The research runs on a seven-node Proxmox cluster built from small-form-factor enterprise workstations, with 144 cores, 704 GB of RAM, 26 TB of NVMe, and a dedicated GPU node. The infrastructure itself is documented as a public reference so other researchers and small institutions can deploy similar environments.

Founder

Don Fountain

RadioAstronomy.io is run by Don Fountain (@vintagedon) with volunteer contributors. Don's day job is systems engineering for high-compliance environments. The operational habits from that work, documentation discipline, risk-aware change management, explicit governance, carry over to how the org operates, adapted to volunteer-scale and open-science norms.

For Don's professional background, writing, and consulting, see donaldfountain.ai.

How we operate

A few operational notes that follow from the third pillar:

The AI systems used across the organization are documented via model cards tracking intended use, data sources, evaluation results, and known limitations. The org maintains an internal review process for adopting new AI tooling, and the templates for that process are published in the NIST AI RMF Cookbook for other small research orgs to adapt. The cluster is working toward CIS Controls v8.1 Implementation Group 1 alignment, with documentation rewrites in progress.

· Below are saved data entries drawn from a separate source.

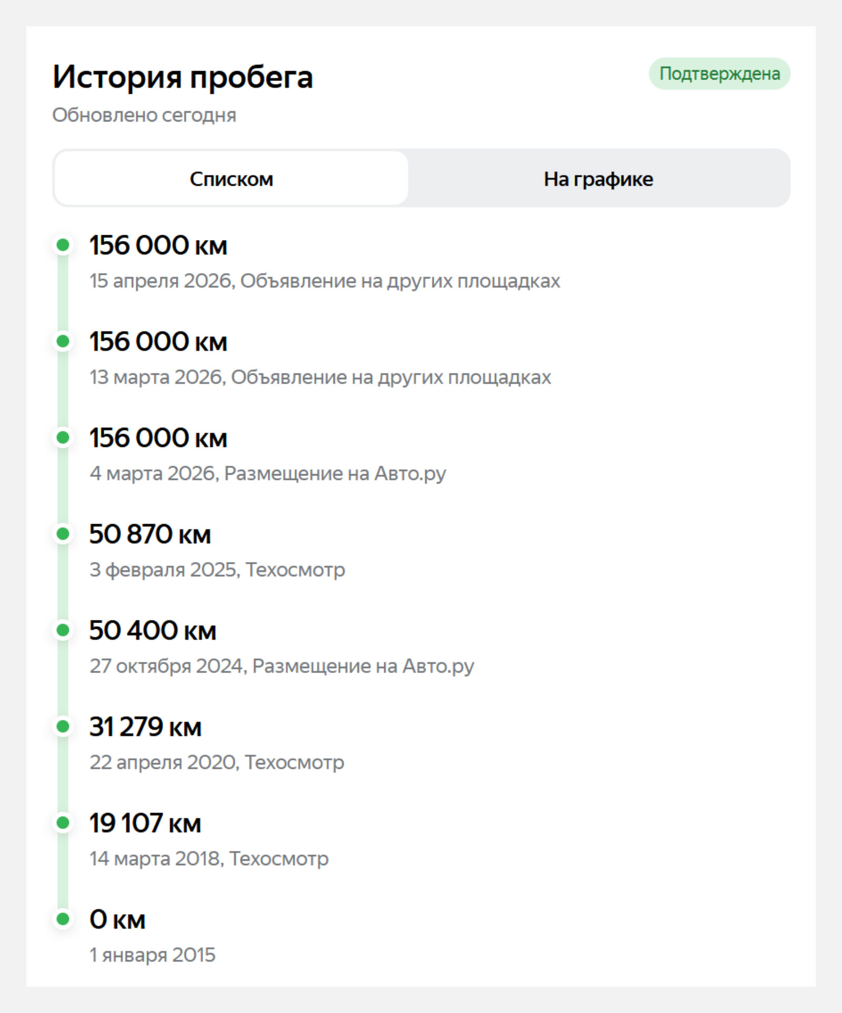Select the marker beside 19 107 км
The width and height of the screenshot is (842, 1013).
coord(63,823)
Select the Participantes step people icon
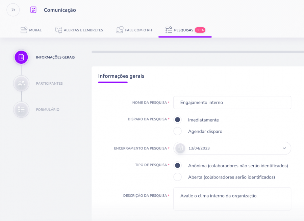 coord(21,83)
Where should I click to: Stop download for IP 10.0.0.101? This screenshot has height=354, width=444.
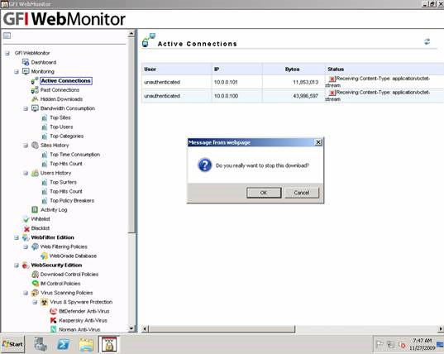[332, 79]
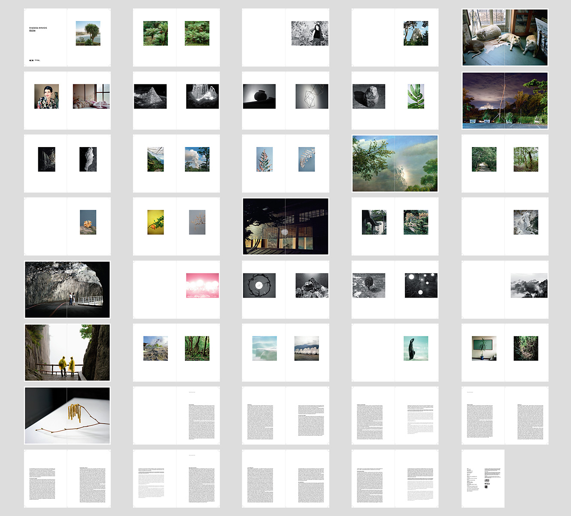Select the 'Graziella Antonini Alcina' title text
Viewport: 571px width, 516px height.
coord(38,29)
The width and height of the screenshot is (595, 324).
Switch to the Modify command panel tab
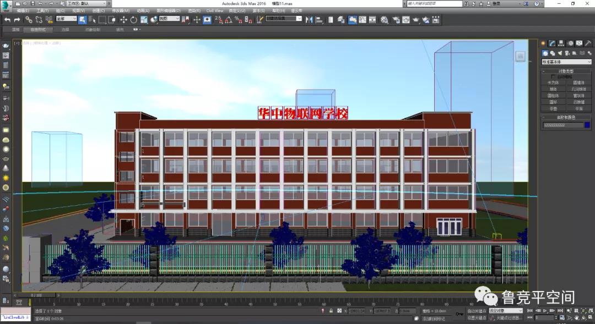coord(552,43)
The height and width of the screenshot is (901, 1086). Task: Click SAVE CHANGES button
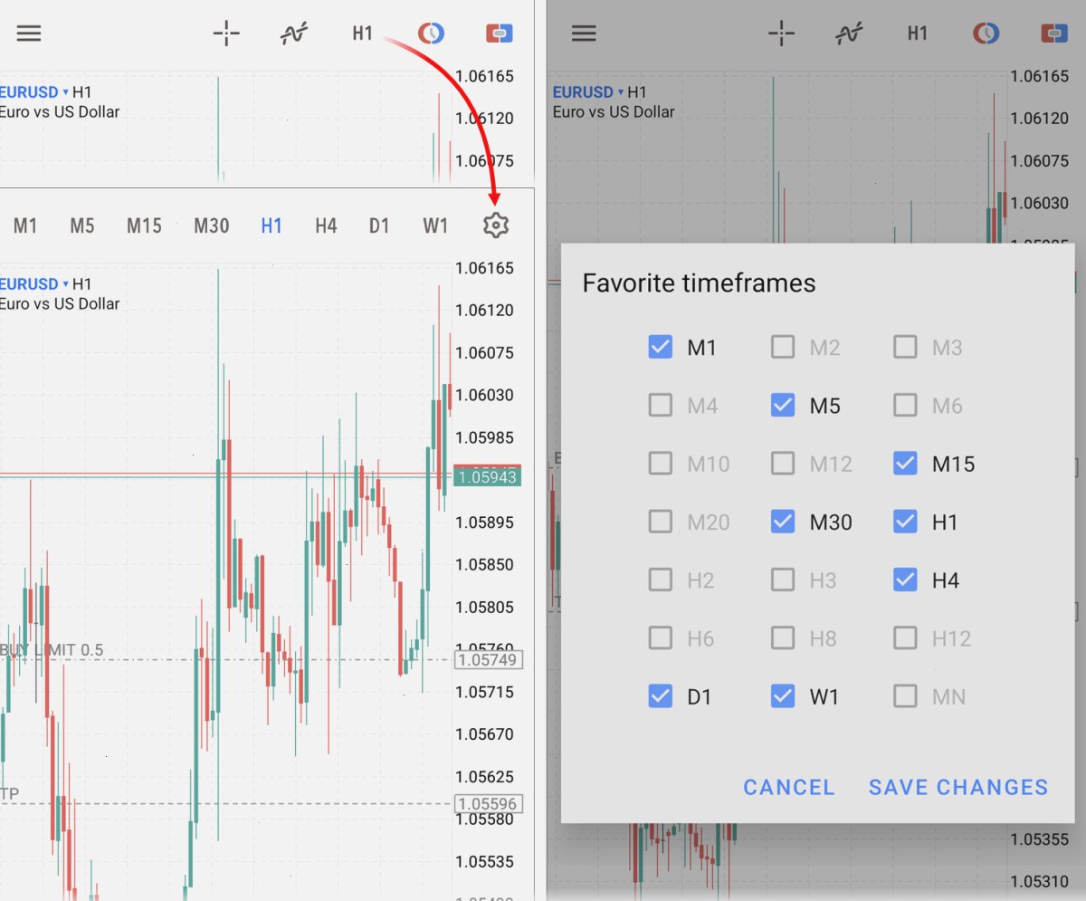[958, 788]
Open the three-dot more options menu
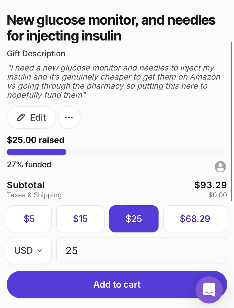 69,117
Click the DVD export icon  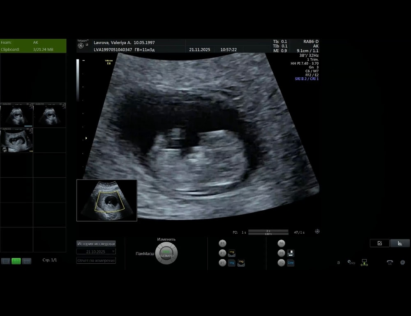coord(351,263)
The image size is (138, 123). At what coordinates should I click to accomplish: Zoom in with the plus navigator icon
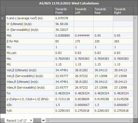pyautogui.click(x=35, y=120)
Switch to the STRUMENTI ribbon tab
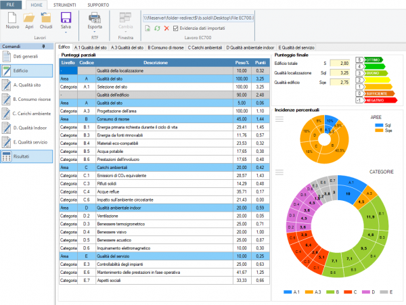406x305 pixels. [x=65, y=5]
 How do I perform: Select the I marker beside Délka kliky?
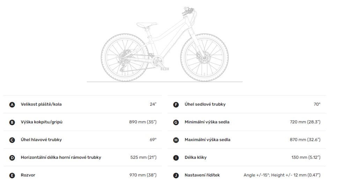pyautogui.click(x=176, y=158)
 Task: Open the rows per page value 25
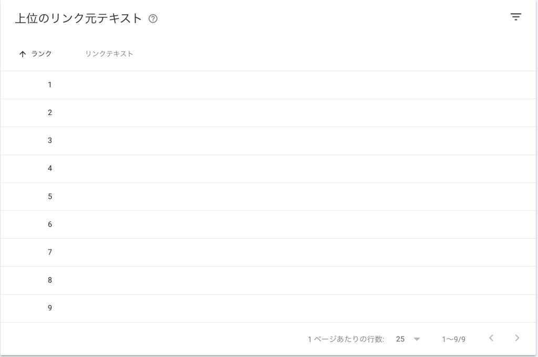click(x=400, y=339)
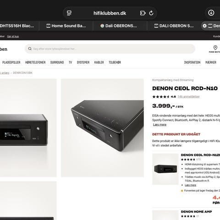
Task: Open the 146 anmeldelser reviews link
Action: 188,97
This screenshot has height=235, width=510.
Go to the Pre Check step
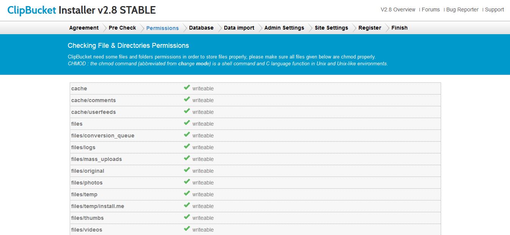click(122, 28)

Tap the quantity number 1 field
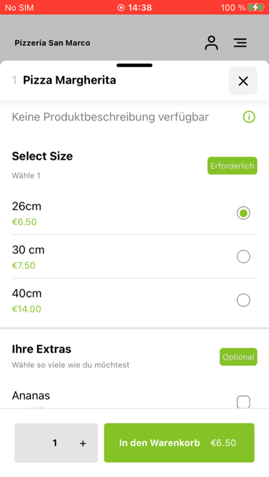pyautogui.click(x=55, y=443)
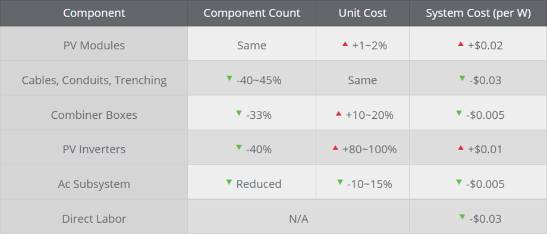Select the Component Count header
The image size is (547, 234).
point(252,13)

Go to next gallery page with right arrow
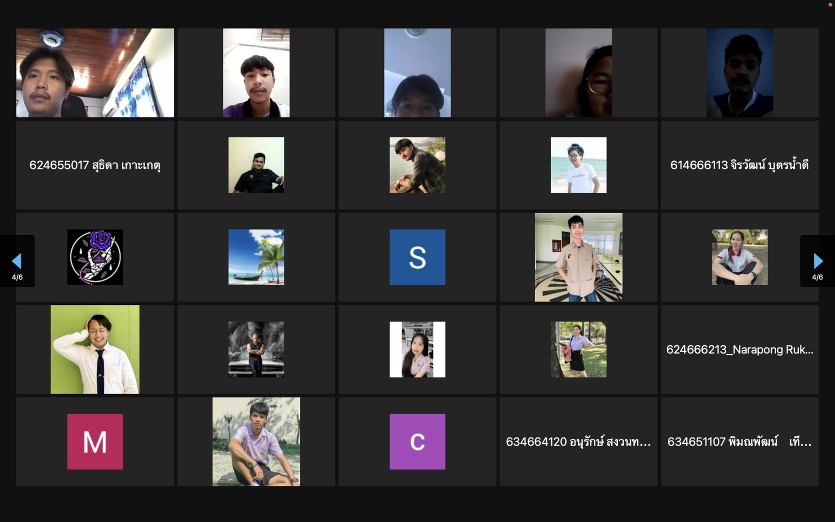pos(817,261)

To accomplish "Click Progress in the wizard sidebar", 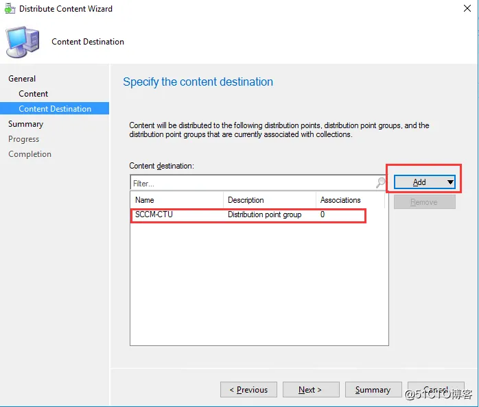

When cluster capacity is available beyond our own research workload, we make GPU and compute time available to astronomy students working on coursework, thesis research, or projects staging for allocation on larger systems. This is informal and word-of-mouth rather than a formal program.

Our approach

Science with Purpose

Projects are selected for concrete community output: peer-reviewed papers, Value-Added Catalogs, or reusable datasets. We prioritize research addressing fundamental astrophysical questions with clear impact potential.

Discovery Hunters

Portfolio approach balancing proven methods at unprecedented scale with higher-risk searches for phenomena not accounted for in current models. Even failed high-risk projects produce methodology improvements and side-data that serve the community.

Open Science, Open IT

Infrastructure design, analysis code, database schemas, security baselines, and operational practices are all published. That includes the governance work adopted for the org itself: model cards for the AI systems in use, NIST AI RMF alignment, and CIS Controls v8.1 as a target.

Non-profit status

RadioAstronomy.io is in the process of incorporating as a 501(c)(3) non-profit organization, with state incorporation and IRS application targeted for 2026. Until the IRS determination letter is issued, sponsorships via GitHub Sponsors are welcome and meaningful, though contributions are not yet tax-deductible as charitable donations. Tax-deductible individual and institutional giving will launch once 501(c)(3) status is confirmed.